Sunday, May 27, 2007

Politics: Europe: Republic of Ireland voters stunned with the win of Bertie Ahern's Fianna Fail Party, spurned coalition with Sinn Fein Party in Rpblc

BBC carries an article by James Helm, "Irish PM achieves 'unlikely' victory" (May26,2k7):

A couple of weeks ago, in the corridors of Stormont, the seat of devolved government in Northern Ireland, Bertie Ahern [Republic of Ireland "prime minister"] looked happy and relieved.

After 10 years of negotiations and frustrations, a power-sharing government - something that had at times seemed a distant, unlikely prospect - had been achieved [in Northern Ireland, which has remained part of the UK with local self-govt, but a UK working hand-in-glove with the Irish Republic which straddles most of the island from the Irish Sea to the Atlantic Ocean.]

The man known across Ireland simply as "Bertie" told me that, as a politician, this was "as good as it gets".

For Mr Ahern, the events of the last couple of days may push that achievement close for top billing. For much of the campaign, he was on the back foot, criticised and scrutinised, his strategy derided and his personal credibility called into question.

The polls had, more than once, suggested that voters might dump him out of office.

Third term

The two largest opposition parties, Fine Gael and Labour, with their "Alliance for Change", had suggested that the Irish electorate had an appetite for new faces and different policies.

Many pundits joined in, asking if this might be the end of the road for the man who has led Ireland since 1997.

Instead, he has won a remarkable victory, and is heading for a third term in office.

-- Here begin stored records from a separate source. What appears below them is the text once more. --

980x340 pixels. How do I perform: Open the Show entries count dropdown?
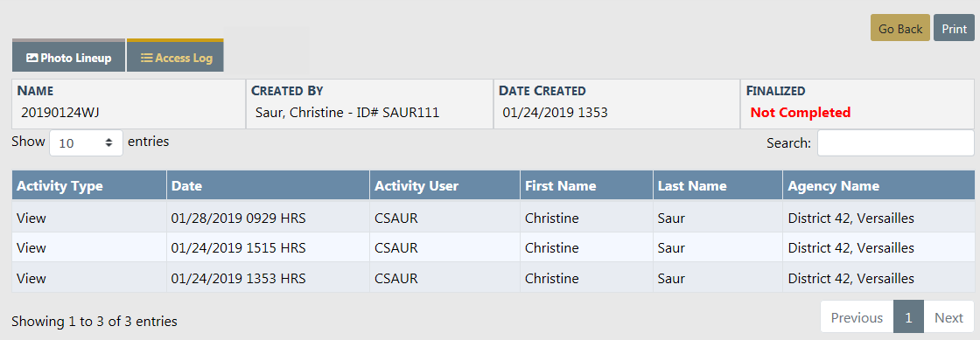point(87,142)
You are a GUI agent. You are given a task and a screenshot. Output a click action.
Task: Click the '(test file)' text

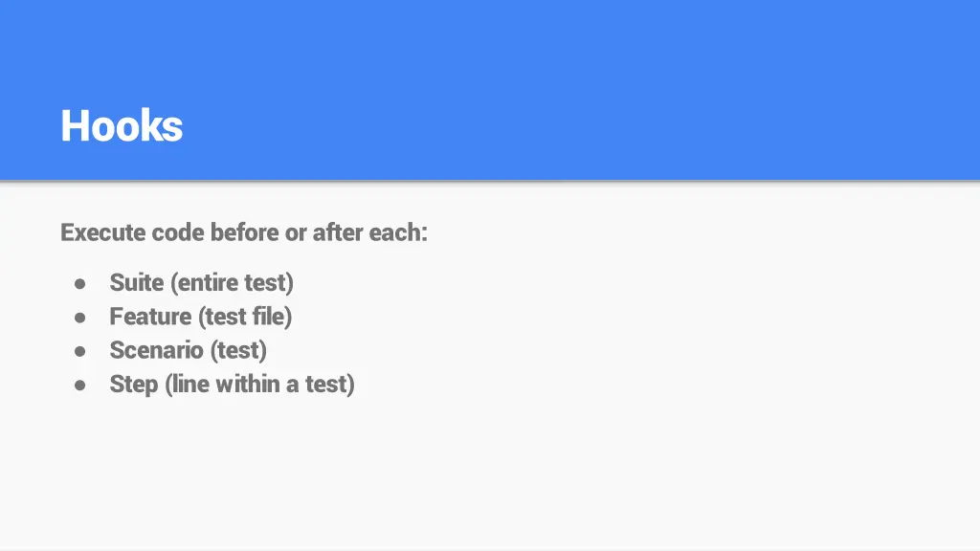(245, 317)
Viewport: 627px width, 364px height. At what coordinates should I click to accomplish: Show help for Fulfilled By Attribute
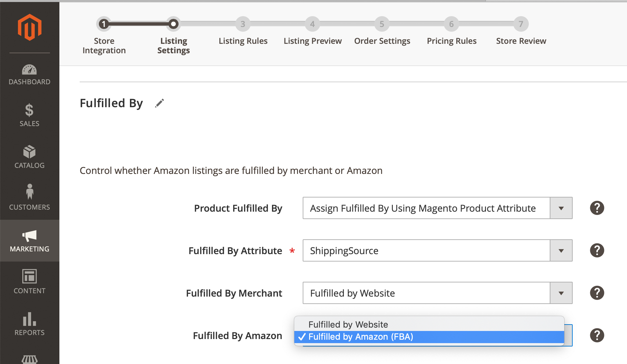click(x=597, y=250)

His personal popularity, which has carried him through tough times before, has again paid off. The man once dubbed the "Teflon Taoiseach", [Taoiseach is the Irish word for Prime Minister - P] because criticism just never seems to stick to him, has done it again. Mr Ahern may well be feeling pretty satisfied.

So how did Mr Ahern confound the pollsters, the pundits and the bookies?

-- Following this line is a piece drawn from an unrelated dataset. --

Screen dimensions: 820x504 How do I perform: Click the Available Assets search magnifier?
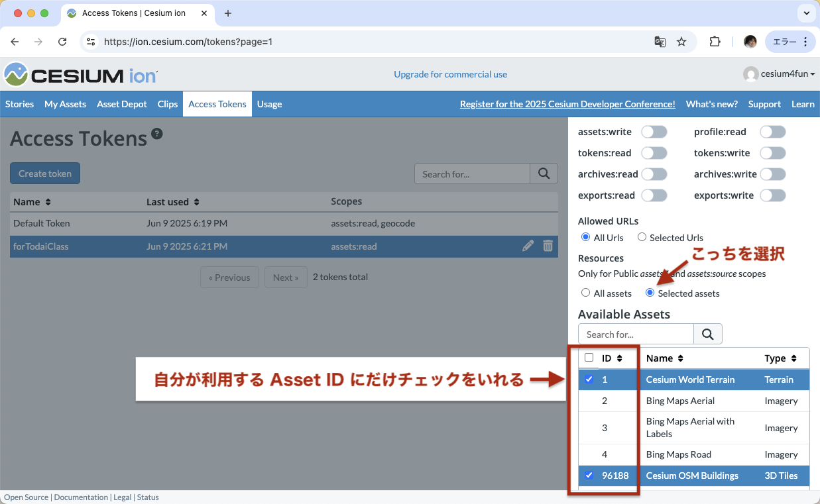click(707, 334)
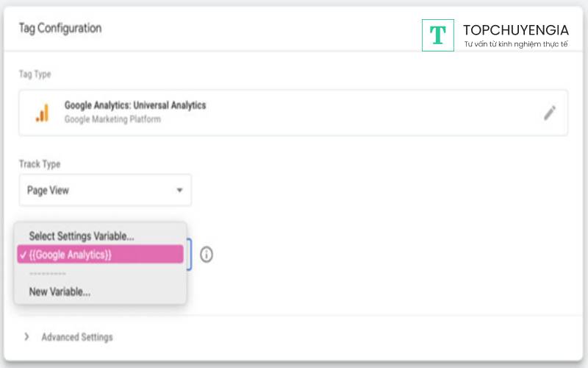Click "Google Analytics: Universal Analytics" tag type title

[135, 105]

Perhaps it was that personal popularity, or the fact that Irish voters objected to the questions and scrutiny of Mr Ahern's own financial dealings back in the 1990s - something those around him suggested had become a witch hunt.

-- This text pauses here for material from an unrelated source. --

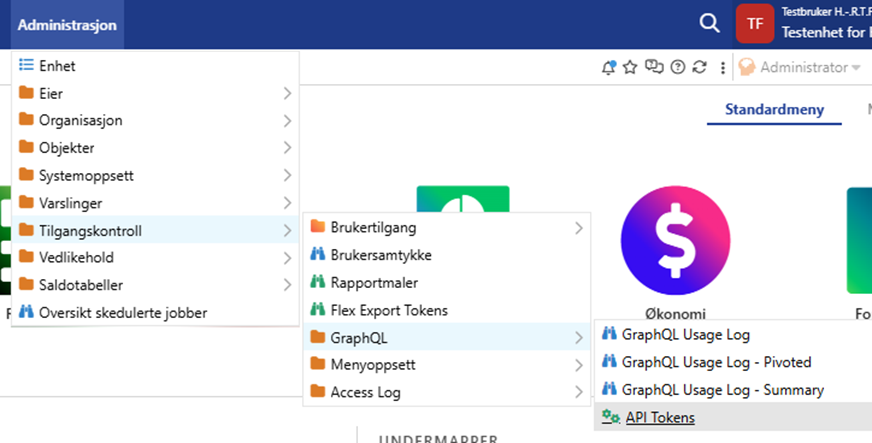Open the chat feedback icon
This screenshot has width=872, height=443.
654,68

Or maybe it was a satisfaction with the status quo.
Europe > Republic of Ireland
Media 'intrusion'

Much of Ireland, though not all, has had it pretty good [economically] in recent years, enjoying rapid economic growth. The campaign focussed on the state of public services, especially the health system.

Enda Kenny had been favoured to unseat Mr Ahern. But, as some looked down at their ballot papers, they might have wondered whether it really was the moment to sweep the current government from power.

Mr Ahern, never one to blow his own trumpet, said Fianna Fail had done well because of a surge in support among young voters. He also complained about what he said was an increasingly intrusive media.

Yet in the next couple of weeks Bertie Ahern will have little time for his favourite leisure pursuits, watching sport or tending his beloved hanging baskets. ...

Thursday's election saw Mr Ahern's Fianna Fail emerge as the largest party, while the biggest opposition grouping, Fine Gael, made strong gains.
Voters selected two main parties to set the tone of the national political debate--one to govern, the other to offer a serious loyal opposition--with the remaining parties pretty well particalized.
But the smaller parties - Labour, Greens, Sinn Fein and the Progressive Democrats [PDs] - were squeezed. Independents also suffered.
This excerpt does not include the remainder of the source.